## What is expected
Copy everything from the start of the records down to the line containing "Select the 1.1.1", substituting "overflow menu" for "kebab menu" and leaving everything else unchanged. Return only those lines.

───── Data shown

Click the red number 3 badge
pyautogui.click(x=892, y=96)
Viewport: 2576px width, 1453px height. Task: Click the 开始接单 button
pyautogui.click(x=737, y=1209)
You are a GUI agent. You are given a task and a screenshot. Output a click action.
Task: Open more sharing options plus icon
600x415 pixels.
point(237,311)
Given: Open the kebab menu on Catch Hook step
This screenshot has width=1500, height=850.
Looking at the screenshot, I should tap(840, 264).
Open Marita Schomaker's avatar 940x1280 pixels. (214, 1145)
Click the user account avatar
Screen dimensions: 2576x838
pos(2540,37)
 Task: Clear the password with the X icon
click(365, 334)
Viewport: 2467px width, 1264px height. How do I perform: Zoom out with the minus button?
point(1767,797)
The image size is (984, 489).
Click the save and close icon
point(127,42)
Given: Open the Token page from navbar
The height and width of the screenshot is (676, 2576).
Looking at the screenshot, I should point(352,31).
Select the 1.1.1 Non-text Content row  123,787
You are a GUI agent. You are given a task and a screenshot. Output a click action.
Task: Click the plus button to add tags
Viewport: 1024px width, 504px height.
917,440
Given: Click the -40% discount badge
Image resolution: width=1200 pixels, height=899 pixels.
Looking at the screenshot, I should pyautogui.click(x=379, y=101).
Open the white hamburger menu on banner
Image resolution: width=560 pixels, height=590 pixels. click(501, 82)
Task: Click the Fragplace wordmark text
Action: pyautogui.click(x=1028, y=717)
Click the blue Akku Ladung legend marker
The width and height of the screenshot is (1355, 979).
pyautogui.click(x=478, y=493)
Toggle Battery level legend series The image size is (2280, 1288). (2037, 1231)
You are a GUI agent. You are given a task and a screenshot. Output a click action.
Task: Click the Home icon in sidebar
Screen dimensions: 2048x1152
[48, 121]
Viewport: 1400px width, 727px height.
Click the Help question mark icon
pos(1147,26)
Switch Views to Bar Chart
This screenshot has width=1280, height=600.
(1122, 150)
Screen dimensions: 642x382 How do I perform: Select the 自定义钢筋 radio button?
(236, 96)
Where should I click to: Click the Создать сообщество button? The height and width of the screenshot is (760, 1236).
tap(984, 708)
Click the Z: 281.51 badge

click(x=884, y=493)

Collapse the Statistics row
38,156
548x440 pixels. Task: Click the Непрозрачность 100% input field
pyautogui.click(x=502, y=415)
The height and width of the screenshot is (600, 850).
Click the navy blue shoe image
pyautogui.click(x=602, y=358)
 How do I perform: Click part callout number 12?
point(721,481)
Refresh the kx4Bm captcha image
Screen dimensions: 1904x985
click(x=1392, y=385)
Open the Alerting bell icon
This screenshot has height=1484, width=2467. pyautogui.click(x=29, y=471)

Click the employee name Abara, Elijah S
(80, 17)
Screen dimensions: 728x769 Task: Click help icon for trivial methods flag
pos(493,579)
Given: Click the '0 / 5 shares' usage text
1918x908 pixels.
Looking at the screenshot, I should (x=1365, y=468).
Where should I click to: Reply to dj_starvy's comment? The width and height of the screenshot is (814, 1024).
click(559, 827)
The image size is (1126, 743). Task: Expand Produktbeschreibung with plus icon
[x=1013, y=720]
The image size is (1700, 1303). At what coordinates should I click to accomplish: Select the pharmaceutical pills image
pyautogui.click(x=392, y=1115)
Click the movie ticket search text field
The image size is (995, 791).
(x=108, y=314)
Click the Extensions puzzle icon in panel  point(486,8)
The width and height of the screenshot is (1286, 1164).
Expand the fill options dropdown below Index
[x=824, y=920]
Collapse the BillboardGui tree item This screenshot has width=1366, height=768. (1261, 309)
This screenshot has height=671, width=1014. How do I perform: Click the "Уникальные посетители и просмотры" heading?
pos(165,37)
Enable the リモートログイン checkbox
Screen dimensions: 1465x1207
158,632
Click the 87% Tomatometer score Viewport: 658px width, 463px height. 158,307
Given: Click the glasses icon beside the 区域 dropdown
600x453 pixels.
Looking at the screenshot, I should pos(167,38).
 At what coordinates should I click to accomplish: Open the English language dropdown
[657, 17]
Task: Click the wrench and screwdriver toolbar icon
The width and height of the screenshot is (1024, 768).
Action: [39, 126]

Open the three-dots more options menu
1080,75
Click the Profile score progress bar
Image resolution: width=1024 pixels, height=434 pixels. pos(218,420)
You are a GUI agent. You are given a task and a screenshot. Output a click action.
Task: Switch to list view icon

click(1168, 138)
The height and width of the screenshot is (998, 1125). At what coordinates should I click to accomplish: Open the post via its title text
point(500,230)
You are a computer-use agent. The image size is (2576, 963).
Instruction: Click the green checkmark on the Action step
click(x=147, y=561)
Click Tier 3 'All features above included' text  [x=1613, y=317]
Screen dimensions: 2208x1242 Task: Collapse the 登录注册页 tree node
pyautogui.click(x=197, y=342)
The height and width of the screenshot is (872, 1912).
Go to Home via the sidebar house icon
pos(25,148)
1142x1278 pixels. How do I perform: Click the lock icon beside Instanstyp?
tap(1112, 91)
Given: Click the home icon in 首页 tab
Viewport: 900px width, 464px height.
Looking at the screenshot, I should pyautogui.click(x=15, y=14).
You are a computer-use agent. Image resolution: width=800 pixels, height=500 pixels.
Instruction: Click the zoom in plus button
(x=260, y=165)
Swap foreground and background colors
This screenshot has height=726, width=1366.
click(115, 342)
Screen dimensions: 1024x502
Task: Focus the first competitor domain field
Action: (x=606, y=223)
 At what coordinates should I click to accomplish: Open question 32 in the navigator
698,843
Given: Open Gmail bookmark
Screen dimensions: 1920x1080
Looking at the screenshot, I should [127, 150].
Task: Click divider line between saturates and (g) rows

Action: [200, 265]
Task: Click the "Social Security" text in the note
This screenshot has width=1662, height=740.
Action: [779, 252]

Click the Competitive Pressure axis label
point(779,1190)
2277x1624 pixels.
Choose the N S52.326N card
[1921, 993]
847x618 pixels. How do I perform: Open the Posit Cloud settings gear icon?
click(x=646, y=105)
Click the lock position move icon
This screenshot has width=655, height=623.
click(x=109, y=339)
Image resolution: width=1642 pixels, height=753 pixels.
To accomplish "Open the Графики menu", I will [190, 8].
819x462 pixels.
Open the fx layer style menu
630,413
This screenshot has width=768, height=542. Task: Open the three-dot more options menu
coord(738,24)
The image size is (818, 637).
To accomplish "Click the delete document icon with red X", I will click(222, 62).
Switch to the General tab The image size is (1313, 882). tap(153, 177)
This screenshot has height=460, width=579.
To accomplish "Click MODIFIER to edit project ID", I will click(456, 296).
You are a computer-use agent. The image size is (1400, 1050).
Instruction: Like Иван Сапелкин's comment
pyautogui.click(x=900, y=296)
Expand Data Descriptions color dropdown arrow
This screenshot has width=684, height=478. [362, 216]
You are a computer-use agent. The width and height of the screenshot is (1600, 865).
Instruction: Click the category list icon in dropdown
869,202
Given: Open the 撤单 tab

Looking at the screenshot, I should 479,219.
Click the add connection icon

──────────

## Solution for this problem
Click the red number 3 badge
pyautogui.click(x=892, y=96)
Viewport: 2576px width, 1453px height. Task: Click the 开始接单 button
pyautogui.click(x=737, y=1209)
You are a GUI agent. You are given a task and a screenshot. Output a click action.
Task: Open more sharing options plus icon
600x415 pixels.
point(237,311)
Given: Open the overflow menu on Catch Hook step
This screenshot has width=1500, height=850.
Looking at the screenshot, I should tap(840, 264).
Open Marita Schomaker's avatar 940x1280 pixels. (214, 1145)
Click the user account avatar
Screen dimensions: 2576x838
pos(2540,37)
 Task: Clear the password with the X icon
click(365, 334)
Viewport: 2467px width, 1264px height. How do I perform: Zoom out with the minus button?
point(1767,797)
The image size is (984, 489).
Click the save and close icon
point(127,42)
Given: Open the Token page from navbar
The height and width of the screenshot is (676, 2576).
Looking at the screenshot, I should point(352,31).
Select the 1.1.1 Non-text Content row  123,787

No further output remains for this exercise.